- _Instructions for the task_: Determine the number of lines below that contain "value". Write nothing but that number.

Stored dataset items

────────────────

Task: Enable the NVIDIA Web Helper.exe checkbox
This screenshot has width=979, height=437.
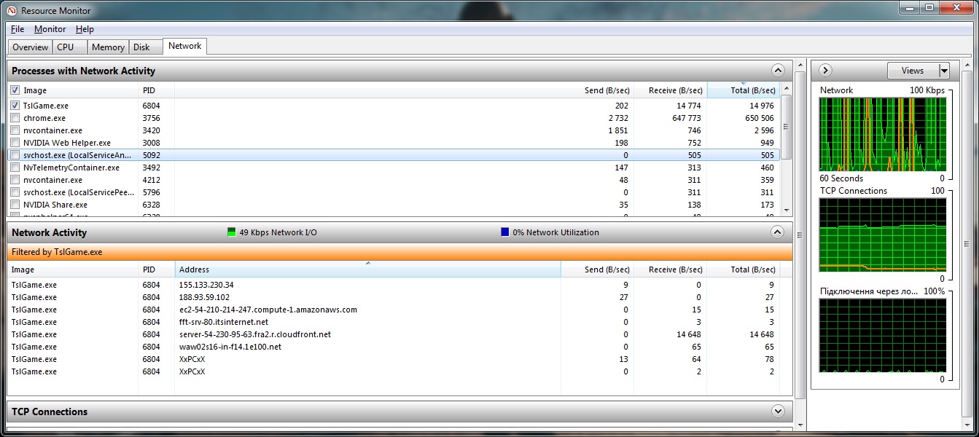Action: (15, 143)
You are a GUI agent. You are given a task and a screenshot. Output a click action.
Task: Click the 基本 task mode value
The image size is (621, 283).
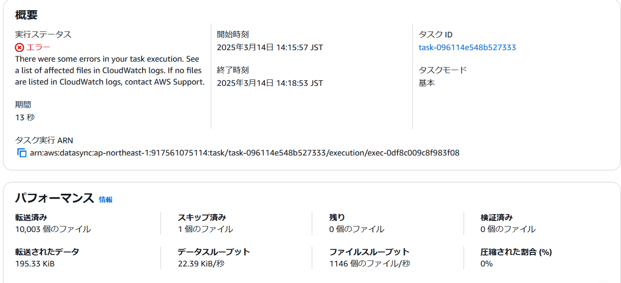point(427,83)
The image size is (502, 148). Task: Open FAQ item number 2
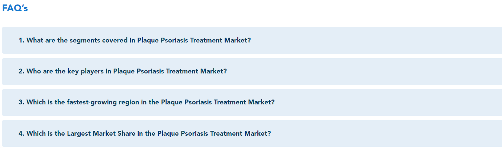click(252, 71)
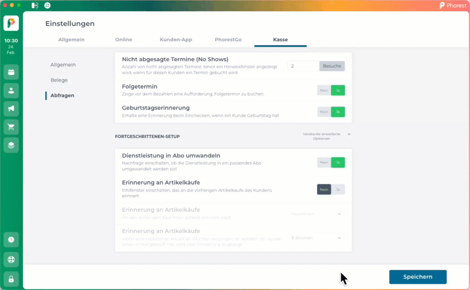This screenshot has width=470, height=290.
Task: Set Geburtstagserinnerung toggle to Nein
Action: 324,112
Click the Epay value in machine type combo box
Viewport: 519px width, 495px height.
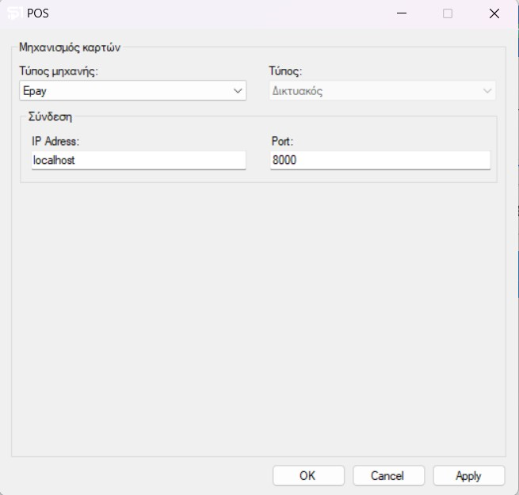119,91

────────────────

- _The completed task_: 2